» **THE PROBLEM**:
Report how many lines in the records below hold the word "Task". Add nothing to the number.

» **MATERIAL PROVIDED**:
::::

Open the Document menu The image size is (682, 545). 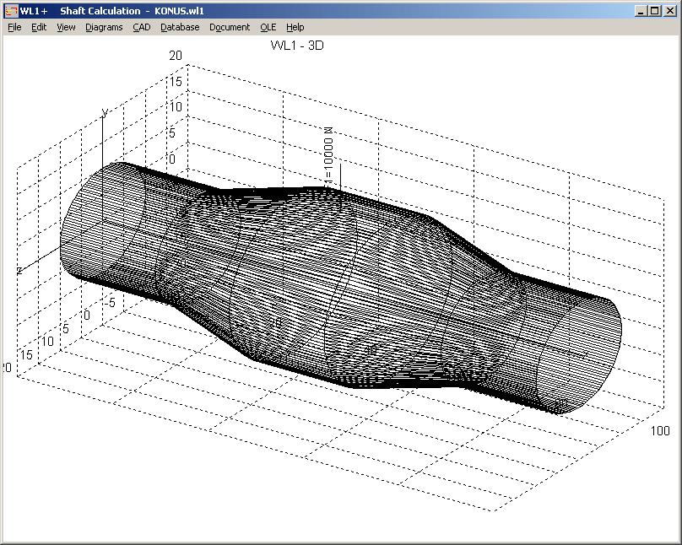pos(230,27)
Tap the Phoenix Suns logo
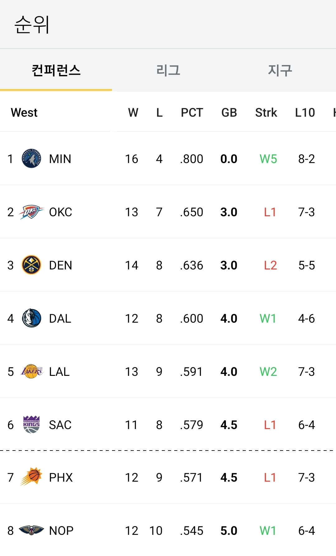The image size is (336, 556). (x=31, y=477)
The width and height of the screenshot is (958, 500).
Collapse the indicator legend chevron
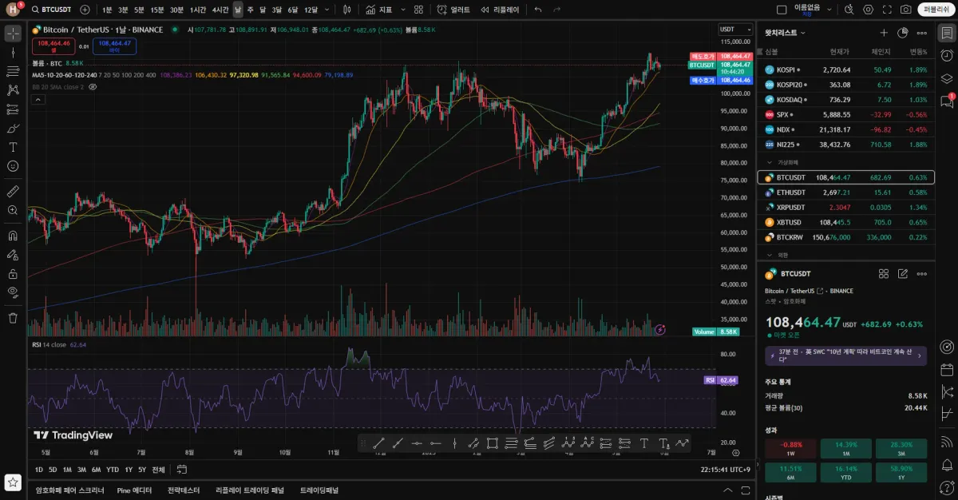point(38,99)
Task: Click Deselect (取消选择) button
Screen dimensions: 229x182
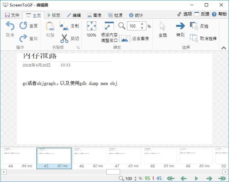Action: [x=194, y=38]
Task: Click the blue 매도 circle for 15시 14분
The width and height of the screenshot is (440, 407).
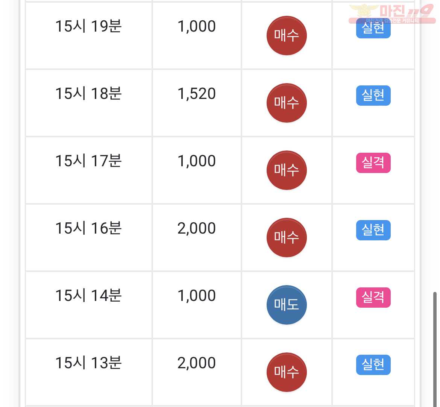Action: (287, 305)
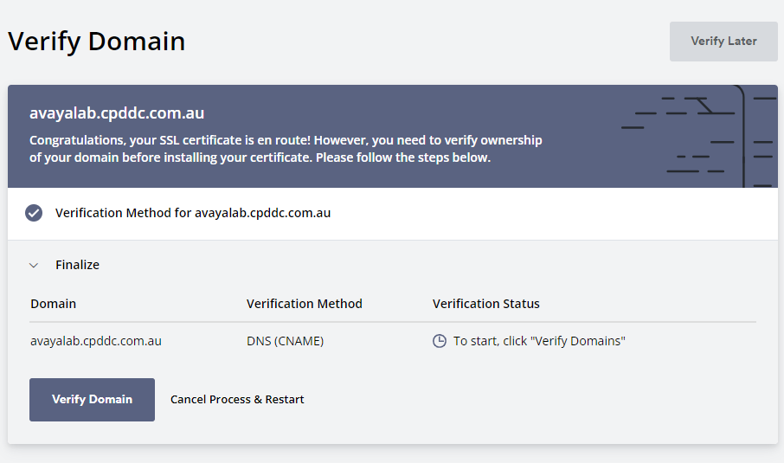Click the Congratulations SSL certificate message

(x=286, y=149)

::::

» **RESULT OF THE EXERCISE**:
2